PROBLEM DETAILS → In the entries below, locate the line with "Instruction: Star the", then give again that line and all lines after it, exactly, with pictures omitted.

# # # # #

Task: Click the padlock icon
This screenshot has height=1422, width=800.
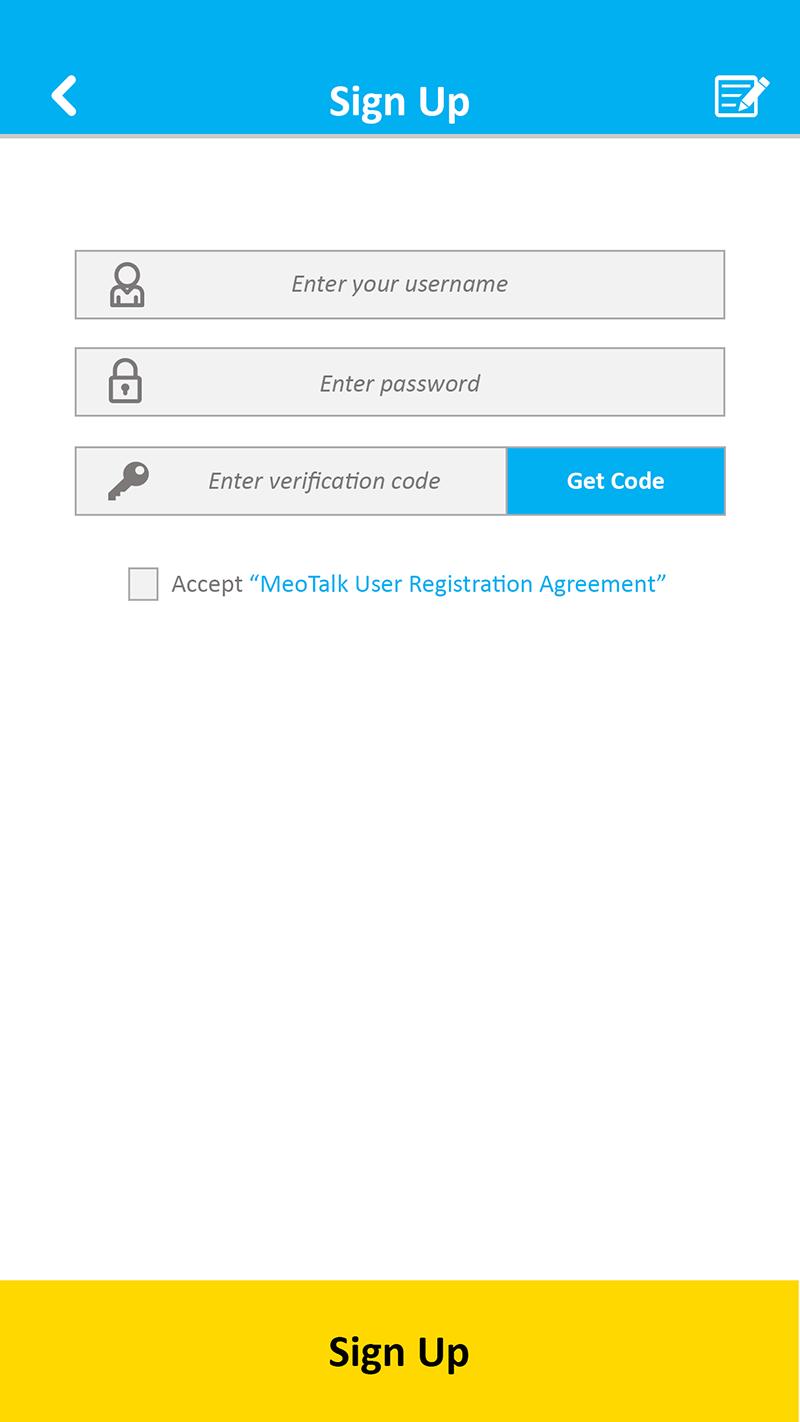Action: pyautogui.click(x=125, y=382)
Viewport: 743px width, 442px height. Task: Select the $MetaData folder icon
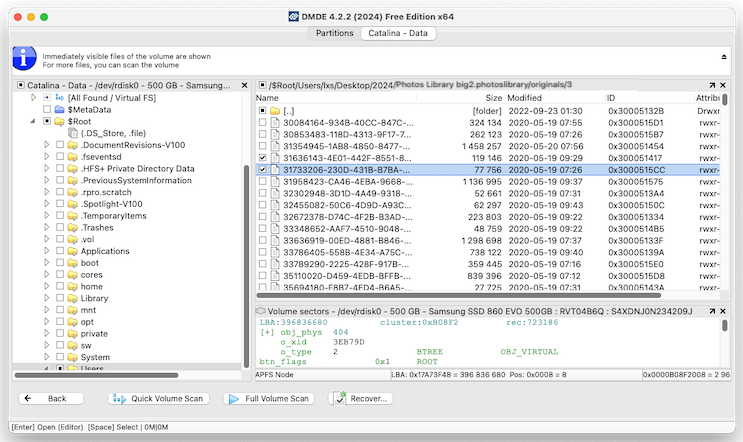click(x=60, y=108)
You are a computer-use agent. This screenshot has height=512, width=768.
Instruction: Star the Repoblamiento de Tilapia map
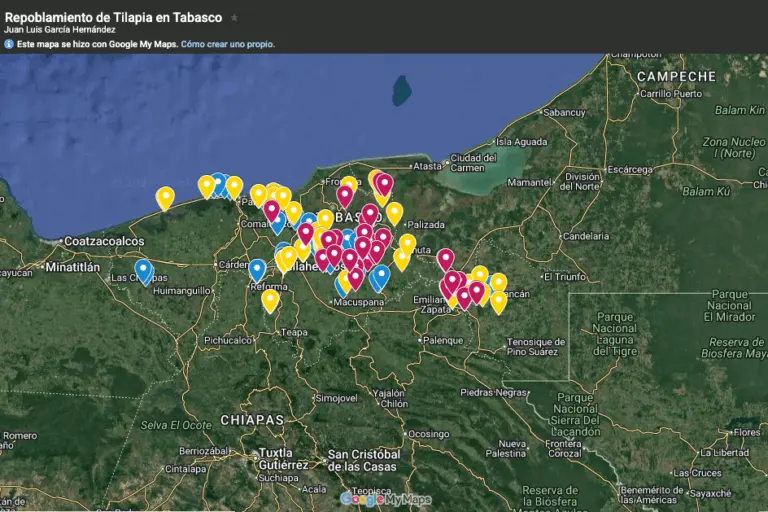coord(234,18)
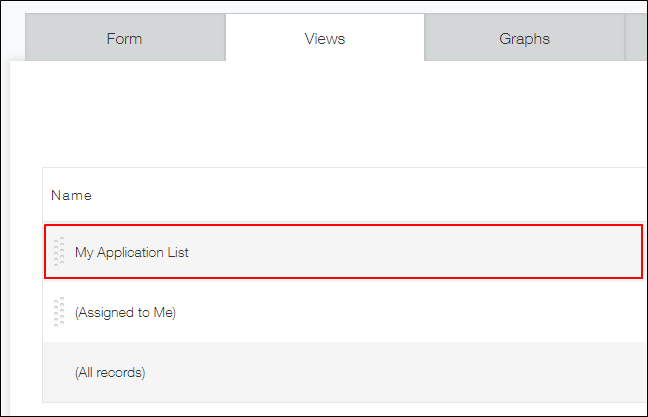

# # # # #

RESPONSE AREA →
Instruction: Star the Repoblamiento de Tilapia map
coord(234,18)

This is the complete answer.